Exercise
Go through the listing below and output exactly the line with "#Lifestyle (1289, 129)", the line with "For every named target in this 820×2296", and each line between; omit the rest.

Dataset content
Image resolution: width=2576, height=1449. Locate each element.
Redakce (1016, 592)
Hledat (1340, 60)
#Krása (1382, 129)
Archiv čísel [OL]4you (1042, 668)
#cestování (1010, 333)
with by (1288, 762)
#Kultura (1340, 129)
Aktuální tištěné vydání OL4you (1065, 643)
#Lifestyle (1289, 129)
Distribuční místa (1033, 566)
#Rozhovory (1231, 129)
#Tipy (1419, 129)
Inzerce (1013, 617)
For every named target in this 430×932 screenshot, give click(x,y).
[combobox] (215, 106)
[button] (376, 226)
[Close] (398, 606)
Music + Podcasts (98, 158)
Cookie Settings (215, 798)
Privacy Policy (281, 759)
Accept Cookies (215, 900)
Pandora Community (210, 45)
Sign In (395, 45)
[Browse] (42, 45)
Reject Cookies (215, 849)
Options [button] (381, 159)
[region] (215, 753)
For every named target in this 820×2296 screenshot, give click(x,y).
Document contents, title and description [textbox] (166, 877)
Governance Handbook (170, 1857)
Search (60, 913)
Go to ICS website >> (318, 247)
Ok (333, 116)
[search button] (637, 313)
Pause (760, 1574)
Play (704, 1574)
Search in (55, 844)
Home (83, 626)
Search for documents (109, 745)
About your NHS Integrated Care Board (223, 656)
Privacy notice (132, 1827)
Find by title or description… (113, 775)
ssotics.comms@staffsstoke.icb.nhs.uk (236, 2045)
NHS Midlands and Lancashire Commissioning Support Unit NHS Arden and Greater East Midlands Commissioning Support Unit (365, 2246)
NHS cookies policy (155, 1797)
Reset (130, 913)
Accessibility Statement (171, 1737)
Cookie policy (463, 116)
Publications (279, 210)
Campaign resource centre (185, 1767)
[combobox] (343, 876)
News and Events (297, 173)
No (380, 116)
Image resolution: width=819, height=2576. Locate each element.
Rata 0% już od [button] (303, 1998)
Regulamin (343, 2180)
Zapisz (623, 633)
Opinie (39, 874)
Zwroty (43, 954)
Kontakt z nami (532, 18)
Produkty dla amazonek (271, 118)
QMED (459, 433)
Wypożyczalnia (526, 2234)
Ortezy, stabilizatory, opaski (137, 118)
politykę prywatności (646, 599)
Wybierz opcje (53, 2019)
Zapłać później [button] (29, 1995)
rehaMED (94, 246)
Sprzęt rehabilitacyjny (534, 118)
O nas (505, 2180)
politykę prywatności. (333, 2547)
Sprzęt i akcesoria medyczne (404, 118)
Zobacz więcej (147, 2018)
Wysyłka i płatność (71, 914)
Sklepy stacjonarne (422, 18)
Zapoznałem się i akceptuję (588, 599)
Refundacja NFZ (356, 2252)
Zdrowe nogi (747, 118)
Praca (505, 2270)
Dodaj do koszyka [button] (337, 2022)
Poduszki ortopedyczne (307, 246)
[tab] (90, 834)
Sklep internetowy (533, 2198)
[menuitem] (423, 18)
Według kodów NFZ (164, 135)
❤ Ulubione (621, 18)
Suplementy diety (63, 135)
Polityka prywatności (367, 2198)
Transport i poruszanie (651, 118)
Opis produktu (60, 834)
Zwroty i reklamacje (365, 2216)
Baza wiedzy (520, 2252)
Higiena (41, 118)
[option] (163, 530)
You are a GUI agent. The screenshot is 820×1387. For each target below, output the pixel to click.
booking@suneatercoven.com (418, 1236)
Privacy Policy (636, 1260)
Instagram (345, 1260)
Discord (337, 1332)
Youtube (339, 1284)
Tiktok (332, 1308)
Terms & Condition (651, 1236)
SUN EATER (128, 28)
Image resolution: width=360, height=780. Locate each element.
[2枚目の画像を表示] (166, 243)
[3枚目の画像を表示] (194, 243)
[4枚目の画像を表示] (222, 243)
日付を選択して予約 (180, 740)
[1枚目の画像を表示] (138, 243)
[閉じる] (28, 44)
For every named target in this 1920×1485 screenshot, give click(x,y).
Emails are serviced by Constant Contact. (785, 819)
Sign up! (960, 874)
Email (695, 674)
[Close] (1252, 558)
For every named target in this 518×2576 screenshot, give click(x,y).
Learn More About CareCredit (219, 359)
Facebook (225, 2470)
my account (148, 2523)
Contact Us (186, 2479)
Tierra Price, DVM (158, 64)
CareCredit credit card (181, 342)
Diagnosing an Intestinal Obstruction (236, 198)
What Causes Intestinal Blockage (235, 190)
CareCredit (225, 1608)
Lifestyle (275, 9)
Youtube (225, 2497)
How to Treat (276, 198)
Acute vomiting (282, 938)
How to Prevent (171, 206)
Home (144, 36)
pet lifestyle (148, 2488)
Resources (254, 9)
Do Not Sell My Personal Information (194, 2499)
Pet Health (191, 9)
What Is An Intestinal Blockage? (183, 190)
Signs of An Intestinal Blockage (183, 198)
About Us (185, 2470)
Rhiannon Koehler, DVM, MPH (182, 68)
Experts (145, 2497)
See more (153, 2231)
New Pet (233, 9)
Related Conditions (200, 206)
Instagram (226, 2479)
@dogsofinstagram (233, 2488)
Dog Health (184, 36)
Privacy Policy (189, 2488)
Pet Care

Response to this task
#Lifestyle (1289, 129)
Distribuční místa (1033, 566)
#Rozhovory (1231, 129)
#Tipy (1419, 129)
Inzerce (1013, 617)
For every named target in this 430×932 screenshot, give click(x,y).
[combobox] (215, 106)
[button] (376, 226)
[Close] (398, 606)
Music + Podcasts (98, 158)
Cookie Settings (215, 798)
Privacy Policy (281, 759)
Accept Cookies (215, 900)
Pandora Community (210, 45)
Sign In (395, 45)
[Browse] (42, 45)
Reject Cookies (215, 849)
Options [button] (381, 159)
[region] (215, 753)
For every named target in this 820×2296 screenshot, give click(x,y).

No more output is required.